Perhaps a longtime European Union member such as Greece or Spain will default on its sovereign debt. Or one or more of the heavily indebted ex-communist states in Eastern Europe will capsize and require a costly rescue.
Either way, an economic crisis that Europeans once regarded as fundamentally American in origin and consequence is testing the continent's resilience. So far, the results are not reassuring. Germany, Europe's economic engine, ardently resists talk of a bailout for either old or new Europeans, fearing it will inevitably get stuck with the tab. A top EU official, meanwhile, unsuccessfully seeks to calm fears that some countries will be left to fail, by insisting there is a rescue plan but that its details are secret.
"Europe doesn't have the institutional capacity to deal with the situation — either Ireland within the eurozone or Hungary outside it," says Marc Chandler, senior vice president for currency strategy at Brown Bros. Harriman.
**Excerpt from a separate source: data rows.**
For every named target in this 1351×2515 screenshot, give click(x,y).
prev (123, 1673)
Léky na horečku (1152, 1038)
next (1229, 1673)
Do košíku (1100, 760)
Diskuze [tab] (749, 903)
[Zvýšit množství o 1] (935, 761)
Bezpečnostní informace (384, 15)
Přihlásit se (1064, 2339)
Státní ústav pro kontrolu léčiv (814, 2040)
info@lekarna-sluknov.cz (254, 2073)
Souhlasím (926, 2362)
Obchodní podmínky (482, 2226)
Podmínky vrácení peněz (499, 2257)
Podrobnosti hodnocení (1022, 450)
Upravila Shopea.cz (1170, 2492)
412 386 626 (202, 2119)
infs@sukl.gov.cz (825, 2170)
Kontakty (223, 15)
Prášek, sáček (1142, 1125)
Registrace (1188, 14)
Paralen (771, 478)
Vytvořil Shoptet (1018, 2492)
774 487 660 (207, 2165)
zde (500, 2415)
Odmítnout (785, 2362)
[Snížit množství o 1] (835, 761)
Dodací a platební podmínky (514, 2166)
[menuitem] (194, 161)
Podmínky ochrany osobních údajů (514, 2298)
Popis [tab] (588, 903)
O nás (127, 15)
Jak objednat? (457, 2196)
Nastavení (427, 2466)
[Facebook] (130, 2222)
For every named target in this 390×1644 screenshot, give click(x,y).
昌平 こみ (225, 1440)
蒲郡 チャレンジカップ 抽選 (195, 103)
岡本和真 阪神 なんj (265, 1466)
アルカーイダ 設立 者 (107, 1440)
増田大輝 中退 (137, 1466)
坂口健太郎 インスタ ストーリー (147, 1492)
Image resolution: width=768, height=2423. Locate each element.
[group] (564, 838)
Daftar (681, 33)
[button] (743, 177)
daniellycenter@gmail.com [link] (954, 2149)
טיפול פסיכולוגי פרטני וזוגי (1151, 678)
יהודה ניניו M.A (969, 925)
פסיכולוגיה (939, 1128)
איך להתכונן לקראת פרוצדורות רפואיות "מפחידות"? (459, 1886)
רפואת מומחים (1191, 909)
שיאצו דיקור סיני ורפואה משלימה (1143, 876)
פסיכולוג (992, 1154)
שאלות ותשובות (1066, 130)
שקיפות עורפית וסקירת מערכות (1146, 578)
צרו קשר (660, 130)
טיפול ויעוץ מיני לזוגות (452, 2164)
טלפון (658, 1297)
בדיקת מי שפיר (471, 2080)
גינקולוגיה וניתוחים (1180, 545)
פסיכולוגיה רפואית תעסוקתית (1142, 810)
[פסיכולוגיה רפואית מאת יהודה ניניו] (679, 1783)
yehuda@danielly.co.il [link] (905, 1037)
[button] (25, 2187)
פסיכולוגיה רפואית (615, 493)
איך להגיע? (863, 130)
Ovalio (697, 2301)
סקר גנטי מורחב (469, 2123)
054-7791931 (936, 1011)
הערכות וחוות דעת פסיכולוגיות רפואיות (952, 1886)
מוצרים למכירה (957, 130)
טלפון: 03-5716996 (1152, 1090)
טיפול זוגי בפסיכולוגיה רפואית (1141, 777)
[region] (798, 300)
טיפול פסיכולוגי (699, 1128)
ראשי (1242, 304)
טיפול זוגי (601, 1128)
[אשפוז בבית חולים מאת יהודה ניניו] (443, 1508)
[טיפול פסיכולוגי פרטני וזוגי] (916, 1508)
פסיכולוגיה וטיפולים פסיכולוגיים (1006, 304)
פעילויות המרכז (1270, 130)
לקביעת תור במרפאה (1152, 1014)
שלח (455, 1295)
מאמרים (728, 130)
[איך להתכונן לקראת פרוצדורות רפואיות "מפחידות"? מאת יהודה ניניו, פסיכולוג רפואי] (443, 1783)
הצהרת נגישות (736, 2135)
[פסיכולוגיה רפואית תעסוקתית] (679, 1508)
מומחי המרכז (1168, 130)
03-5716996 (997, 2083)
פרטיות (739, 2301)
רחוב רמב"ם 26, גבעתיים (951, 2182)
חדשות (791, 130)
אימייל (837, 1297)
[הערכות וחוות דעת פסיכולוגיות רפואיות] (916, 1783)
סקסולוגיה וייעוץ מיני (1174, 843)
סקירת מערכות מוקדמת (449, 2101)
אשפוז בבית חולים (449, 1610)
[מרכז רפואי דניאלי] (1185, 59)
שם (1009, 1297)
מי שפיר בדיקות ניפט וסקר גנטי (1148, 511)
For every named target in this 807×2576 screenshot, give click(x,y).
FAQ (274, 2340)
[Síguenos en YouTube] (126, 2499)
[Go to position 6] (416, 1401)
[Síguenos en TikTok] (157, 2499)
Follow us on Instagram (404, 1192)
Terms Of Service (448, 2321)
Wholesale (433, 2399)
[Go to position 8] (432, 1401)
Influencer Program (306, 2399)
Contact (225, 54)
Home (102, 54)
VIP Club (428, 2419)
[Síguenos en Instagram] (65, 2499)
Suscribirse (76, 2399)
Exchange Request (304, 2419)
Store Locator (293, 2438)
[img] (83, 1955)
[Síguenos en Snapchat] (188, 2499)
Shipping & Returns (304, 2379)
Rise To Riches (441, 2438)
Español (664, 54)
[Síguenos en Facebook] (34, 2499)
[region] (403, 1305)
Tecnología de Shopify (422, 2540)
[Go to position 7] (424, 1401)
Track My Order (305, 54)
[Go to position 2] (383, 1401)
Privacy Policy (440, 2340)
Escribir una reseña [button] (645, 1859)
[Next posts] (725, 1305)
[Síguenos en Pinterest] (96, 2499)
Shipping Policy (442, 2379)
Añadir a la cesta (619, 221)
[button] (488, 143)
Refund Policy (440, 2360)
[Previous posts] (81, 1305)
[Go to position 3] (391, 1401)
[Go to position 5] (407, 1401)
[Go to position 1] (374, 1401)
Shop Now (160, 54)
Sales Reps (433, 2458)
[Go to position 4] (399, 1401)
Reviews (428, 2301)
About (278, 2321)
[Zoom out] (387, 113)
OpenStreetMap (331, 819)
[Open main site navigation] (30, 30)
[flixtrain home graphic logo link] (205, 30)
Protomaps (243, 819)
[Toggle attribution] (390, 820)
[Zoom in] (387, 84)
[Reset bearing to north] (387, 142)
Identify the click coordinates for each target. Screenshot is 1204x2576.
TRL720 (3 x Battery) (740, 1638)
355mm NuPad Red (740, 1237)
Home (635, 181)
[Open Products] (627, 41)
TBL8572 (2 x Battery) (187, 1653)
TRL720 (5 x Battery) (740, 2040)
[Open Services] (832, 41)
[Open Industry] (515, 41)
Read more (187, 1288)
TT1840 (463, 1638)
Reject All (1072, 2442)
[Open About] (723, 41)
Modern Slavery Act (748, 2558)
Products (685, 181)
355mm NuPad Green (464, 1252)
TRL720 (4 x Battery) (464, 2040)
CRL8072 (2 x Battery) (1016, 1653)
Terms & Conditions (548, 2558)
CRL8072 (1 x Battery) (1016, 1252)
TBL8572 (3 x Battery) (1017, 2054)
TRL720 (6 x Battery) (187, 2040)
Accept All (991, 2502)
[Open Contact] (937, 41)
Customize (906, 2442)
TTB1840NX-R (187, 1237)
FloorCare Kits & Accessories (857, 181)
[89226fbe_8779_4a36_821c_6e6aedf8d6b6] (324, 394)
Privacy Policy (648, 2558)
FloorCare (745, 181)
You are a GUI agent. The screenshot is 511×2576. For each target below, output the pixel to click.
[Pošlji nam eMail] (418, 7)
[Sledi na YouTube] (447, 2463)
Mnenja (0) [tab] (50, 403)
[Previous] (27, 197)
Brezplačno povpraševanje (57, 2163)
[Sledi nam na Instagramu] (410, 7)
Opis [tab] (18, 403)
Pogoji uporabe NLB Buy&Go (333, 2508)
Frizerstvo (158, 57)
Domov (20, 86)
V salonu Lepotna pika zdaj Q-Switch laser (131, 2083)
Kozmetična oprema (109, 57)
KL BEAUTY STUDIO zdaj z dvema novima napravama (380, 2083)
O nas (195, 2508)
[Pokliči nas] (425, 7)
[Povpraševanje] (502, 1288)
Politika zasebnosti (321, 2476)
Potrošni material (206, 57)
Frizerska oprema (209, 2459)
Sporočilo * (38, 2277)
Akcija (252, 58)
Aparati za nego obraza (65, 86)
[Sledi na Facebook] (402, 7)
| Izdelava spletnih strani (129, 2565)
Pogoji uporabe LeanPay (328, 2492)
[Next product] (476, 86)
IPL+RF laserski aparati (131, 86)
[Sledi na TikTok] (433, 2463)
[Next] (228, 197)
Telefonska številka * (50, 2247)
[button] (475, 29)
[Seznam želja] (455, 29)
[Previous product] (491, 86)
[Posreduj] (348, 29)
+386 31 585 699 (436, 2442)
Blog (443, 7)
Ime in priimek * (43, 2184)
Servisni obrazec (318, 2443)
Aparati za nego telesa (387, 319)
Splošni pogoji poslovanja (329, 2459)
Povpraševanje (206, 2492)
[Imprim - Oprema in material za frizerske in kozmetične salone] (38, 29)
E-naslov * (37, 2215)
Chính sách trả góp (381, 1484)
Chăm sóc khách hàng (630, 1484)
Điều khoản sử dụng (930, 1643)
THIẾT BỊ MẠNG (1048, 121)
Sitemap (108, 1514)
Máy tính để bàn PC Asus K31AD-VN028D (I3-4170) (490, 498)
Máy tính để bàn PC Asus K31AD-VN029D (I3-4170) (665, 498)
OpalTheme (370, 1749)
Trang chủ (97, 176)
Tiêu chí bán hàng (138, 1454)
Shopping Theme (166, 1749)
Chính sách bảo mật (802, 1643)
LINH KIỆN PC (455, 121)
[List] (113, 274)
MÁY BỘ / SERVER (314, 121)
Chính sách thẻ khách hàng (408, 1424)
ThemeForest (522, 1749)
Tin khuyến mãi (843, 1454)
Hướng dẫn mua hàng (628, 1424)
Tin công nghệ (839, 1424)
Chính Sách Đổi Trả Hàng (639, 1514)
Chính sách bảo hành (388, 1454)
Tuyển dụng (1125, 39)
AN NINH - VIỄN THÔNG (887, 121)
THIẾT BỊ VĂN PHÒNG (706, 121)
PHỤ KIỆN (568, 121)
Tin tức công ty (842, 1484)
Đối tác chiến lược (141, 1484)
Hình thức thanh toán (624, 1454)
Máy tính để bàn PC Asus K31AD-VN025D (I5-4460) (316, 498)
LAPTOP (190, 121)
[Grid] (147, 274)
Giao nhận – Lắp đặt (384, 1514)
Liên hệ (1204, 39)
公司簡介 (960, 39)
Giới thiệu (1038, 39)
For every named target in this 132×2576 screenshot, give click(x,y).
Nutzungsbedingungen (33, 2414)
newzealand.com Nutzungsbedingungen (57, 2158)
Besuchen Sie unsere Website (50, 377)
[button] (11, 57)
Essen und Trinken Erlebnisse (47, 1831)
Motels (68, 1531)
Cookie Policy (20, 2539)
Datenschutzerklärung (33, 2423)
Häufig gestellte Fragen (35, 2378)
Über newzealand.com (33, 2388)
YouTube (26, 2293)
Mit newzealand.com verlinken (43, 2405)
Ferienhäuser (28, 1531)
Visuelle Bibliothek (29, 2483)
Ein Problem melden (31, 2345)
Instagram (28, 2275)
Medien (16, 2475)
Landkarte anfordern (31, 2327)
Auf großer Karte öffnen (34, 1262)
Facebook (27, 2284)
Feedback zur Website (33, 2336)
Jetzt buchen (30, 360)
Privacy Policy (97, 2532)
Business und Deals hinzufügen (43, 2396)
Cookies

The U.S. Treasury has drawn fire for its handling of the increasingly costly bailouts of banks, insurers and automakers in this country. But imagine what the economy would look like if there were no Treasury to do the bailing — no marble building adjoining the White House; no bronze statue of Albert Gallatin, the longest-serving Treasury chief, out front; nothing.
That's why Europe is flailing amid a worsening recession, talk of sovereign defaults and quaking banks. A decade after the launch of a single currency, the euro, the European Union has a central bank but no federal financial policy organ. Where the U.S. has Gallatin's descendent, Treasury Secretary Timothy Geithner, Europe has 27 national finance ministers.
Worries for USA
The consequences of Europe's incomplete union ultimately could boomerang on American banks and companies. Simon Johnson, former chief economist for the International Monetary Fund, calls Europe's financial woes "a dagger pointed at the heart of major U.S. banks." Links among major global banks mean that massive losses by European institutions, which loaned massive amounts to Eastern borrowers, could ripple onto already weakened U.S. behemoths, Johnson says.
"They're all interconnected. … If the Europeans have a problem in the banking system, it will come through to American banks," he says.
As eurozone economies contract, European customers are buying fewer American products. Intel's fourth-quarter sales in Europe fell 27% from the fourth quarter in 2007, to $1.6 billion. Overall, U.S. exports to Germany in December of $3.8 billion were down 5.6% from the same month in 2007. And trade flows have only shrunk since then.
In recent years, the European Union expanded to include former Warsaw Pact states such as Poland, Hungary and the Czech Republic, and laid plans for those new members to adopt the euro. Lenders from Western Europe and borrowers in the ex-communist East both assumed the road to the euro would be smooth. Eastern countries embarked on borrowing sprees in a rush to match the living standards of their Western cousins. Soon, the Baltic nations and countries such as Hungary and Romania were running chronically large current-account deficits.